Molekulare Mechanismen und strukturelle Dynamik der Interaktion des leukozytären Adhäsionsrezeptors L-Selektin mit intrazellulären Liganden

Abstract

Die Wanderung von Leukozyten aus dem Gefäßlumen läuft in einer Kaskade ab, die durch verschiedene Adhäsionsmoleküle vermittelt wird. Dabei wird der erste Kontakt der Leukozyten mit dem Endothel durch die Interaktion von L­Selektin mit seinen endothelialen Sialomucinliganden eingeleitet. Neben seiner Adhäsionsfunktion kann L­Selektin intrazelluläre Signalwege aktivieren und wird, induziert durch intrazelluläre Signale, an seinen cytoplasmatischen Serinresten durch Proteinkinase C (PKC) phosphoryliert. Über die Regulation dieser Serinphosphorylierung von L-Selektin ist nur wenig bekannt. Ziel dieser Arbeit war die Untersuchung der cytoplasmatischen Interaktion von L-Selektin mit dem Proteinphosphatase 2A-Inhibitor PhapII und die Identifizierung noch unbekannter Interaktionspartner der cytoplasmatischen Domäne von L­Selektin. Es konnte gezeigt werden, dass das basische Duplett Lys-365/Arg-366 der cytoplasmatischen Domäne von L-Selektin essentiell für die Bindung von PhapII ist, die über den sauren C­Terminus von PhapII vermittelt wird. In einem Malachitgrün-basierten Phosphataseassay konnte gezeigt werden, dass die cytoplasmatischen Serinreste von L­Selektin durch Protein Phosphatase 2A (PP2A) dephosphoryliert werden. Ferner konnte in Jurkat-Zelllysaten PP2A als ein direkter Interaktionspartner von nicht phosphoryliertem LScyto identifiziert werden. Die Dephosphorylierung von LScyto konnte durch PhapII verhindert werden, was auf eine Regulation der Serinphosphorylierung durch PKC, PP2A und PhapII hindeutet. Mit dem Ziel, die Interaktion von PhapII mit L-Selektin durch Co-Kristallisation zu untersuchen, wurde PhapII rekombinant exprimiert und gereinigt. Mittels chromatographischer Verfahren konnte PhapII als ein Protein mit intrinsischer Unordnung in seiner Sekundärstruktur beschrieben werden. Die Deletion des sauren C-Terminus bzw. die Mutation an Serin-9 von PhapII zeigten einen Einfluss auf die Konformation von PhapII zu einer kompakteren Proteinstruktur hin.

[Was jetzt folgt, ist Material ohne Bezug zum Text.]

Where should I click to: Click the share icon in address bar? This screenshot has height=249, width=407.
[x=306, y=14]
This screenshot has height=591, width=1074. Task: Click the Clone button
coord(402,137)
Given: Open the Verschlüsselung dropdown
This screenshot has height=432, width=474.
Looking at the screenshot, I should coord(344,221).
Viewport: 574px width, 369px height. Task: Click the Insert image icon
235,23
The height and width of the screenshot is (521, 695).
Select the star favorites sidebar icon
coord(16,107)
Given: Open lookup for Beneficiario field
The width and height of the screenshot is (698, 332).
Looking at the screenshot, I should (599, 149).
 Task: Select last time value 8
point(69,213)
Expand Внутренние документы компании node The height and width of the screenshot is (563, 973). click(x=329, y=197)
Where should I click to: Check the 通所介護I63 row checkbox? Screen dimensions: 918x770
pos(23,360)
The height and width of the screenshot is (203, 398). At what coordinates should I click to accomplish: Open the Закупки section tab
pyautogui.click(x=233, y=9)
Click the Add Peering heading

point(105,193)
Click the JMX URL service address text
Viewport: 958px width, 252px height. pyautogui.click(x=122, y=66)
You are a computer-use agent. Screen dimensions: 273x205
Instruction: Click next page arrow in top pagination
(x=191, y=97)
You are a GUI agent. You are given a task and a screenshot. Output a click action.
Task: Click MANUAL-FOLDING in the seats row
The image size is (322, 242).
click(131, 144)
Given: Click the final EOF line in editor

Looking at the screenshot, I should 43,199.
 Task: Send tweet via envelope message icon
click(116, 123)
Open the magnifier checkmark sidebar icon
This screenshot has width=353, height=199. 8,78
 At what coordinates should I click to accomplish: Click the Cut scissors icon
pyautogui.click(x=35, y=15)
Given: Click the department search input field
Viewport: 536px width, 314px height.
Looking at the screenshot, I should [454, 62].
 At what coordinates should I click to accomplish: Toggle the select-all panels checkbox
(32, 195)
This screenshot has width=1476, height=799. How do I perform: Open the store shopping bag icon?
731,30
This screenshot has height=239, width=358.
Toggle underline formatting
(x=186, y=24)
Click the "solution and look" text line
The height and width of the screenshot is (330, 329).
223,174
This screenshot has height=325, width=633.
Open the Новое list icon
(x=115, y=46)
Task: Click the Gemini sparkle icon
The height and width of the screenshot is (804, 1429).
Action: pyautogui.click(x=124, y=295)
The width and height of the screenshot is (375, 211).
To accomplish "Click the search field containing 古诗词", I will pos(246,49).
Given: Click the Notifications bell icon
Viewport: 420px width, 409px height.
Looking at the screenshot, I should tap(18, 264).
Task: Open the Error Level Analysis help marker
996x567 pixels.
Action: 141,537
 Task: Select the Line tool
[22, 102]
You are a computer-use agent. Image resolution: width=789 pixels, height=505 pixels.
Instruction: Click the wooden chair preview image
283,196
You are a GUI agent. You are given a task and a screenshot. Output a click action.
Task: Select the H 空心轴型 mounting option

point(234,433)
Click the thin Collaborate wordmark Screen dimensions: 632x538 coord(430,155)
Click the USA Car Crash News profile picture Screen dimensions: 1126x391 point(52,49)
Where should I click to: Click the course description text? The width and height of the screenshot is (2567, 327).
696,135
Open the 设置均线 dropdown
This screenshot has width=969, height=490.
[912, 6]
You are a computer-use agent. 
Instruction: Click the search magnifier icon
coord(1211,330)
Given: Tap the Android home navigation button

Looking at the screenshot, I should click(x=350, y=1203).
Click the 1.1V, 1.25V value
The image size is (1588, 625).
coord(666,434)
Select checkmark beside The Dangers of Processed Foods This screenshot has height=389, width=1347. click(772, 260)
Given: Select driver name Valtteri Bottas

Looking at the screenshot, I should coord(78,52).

Migration of leukocytes from the lumen occurs in a cascade mediated by different members of adhesion molecules. The first contact of leukocytes to endothelium is initiated by the interaction of L­selectin to its endothelial sialomucin ligands. Besides its role in cell adhesion, L­selectin can induce a set of intracellular signaling pathways and can be a target of serine phosphorylation by protein kinase C (PKC) induced by intracellular signals. But little information on regulation of this serine phosphorylation of L-selectin and therefore regulation of intracellular protein interactions is known. The aim of this thesis was to analyze the cytoplasmic interaction of L-selectin with the inhibitor of protein phosphatise 2A PhapII and searching for other unknown interaction partners of the cytoplasmic domain of L-selectin. Results show that the basic doublet Lys-365/Arg-366 of the cytoplasmic domain of L­selectin (Lscyto) is essential for binding to PhapII which is mediated by the acidic C­terminal tail of PhapII. Using malachite green based assay to detect free phosphate, cytoplasmic serine residues of L­selectin were dephosphorylated by protein phosphatase 2A (PP2A). In addition, it was possible to identify PP2A as a direct interaction partner of the non-phosphorylated domain of L­selectin in Jurkat T cell lysates. The dephosphorylation of Lscyto was prevented by PhapII and points the regulation of serine phosphorylation by PKC, PP2A and PhapII. For analysis of the interaction of PhapII with L-selectin by co-crystallography, PhapII was recombinantly expressed and purified. Using chromatographic techniques PhapII was observed to be a protein with an intrinsic disorder in its secondary structure. Deletion of the acidic C-terminus and in particular mutation of Serine-9 showed an effect on the conformation of PhapII to a globular and compact protein structure.